Ghorbani e Hayday Ghorbani casaram-se em 1997, quando ela tinha 14 anos, um pouco acima da idade mínima legal de 13 anos. Como é comum em Kamyaran, os dois, que eram primos, foram unidos em um casamento arranjado.

Apesar disso, Ghorbani descreveu o marido como amoroso e atencioso, tanto com os dois filhos quanto com a comunidade em geral, onde ele fazia trabalho voluntário regularmente.

Quando ela falou com o Post , já haviam se passado quase cinco anos desde a execução dele. Ele foi condenado à morte por ser membro do PDKI.

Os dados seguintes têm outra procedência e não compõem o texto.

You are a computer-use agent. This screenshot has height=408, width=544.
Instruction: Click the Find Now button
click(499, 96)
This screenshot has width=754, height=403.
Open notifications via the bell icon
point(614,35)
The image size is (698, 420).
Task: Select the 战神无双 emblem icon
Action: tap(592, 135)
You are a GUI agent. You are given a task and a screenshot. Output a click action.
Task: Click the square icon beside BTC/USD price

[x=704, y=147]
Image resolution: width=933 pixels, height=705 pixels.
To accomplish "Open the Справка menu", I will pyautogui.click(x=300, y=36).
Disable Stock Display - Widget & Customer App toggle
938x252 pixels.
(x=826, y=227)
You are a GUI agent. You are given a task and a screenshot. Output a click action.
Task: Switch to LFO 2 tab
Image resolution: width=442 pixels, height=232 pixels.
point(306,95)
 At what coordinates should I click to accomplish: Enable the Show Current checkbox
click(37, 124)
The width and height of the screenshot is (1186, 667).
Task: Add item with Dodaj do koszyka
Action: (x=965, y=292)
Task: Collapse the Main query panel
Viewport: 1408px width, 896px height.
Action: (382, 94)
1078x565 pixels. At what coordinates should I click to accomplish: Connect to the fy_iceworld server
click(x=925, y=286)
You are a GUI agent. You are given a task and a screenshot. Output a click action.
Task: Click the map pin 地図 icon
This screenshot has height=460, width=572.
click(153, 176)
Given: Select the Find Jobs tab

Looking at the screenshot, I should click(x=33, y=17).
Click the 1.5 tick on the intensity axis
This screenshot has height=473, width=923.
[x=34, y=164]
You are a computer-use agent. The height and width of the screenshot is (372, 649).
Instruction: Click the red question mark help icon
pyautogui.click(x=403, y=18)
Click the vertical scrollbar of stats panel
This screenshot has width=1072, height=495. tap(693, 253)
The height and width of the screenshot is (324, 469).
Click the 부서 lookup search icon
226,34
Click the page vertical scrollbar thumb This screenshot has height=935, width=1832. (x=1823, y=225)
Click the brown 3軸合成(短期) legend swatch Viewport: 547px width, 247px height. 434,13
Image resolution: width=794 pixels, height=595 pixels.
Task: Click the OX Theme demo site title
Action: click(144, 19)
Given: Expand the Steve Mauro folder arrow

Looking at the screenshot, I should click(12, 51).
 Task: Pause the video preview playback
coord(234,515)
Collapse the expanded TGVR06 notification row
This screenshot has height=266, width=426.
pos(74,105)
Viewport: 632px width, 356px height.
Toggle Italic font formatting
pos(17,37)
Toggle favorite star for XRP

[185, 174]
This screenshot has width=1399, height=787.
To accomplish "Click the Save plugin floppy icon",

“Não consigo me recuperar dessa dor”, disse ela, descrevendo uma longa luta contra a depressão desde a morte dele. Ela acrescentou que o estresse em torno da execução e da prisão de outro membro da família levou à perda de sua terceira gravidez.

Ghorbani estava entre as poucas famílias autorizadas a fazer uma última visita. Duas semanas antes de sua execução, Hayday a incentivou a cuidar de si mesma e de seus filhos, pedindo desculpas por não poder estar presente para apoiá-los.

Nos meses que se seguiram, as forças de segurança a convocaram e interrogaram repetidamente, assim como seus filhos, que eram menores de idade na época, aumentando seus temores pela segurança deles. Seus filhos se mudaram para o Reino Unido desde então.

Ghorbani disse que espera voltar ao Irã um dia, mas somente quando as pessoas puderem viver lá livremente.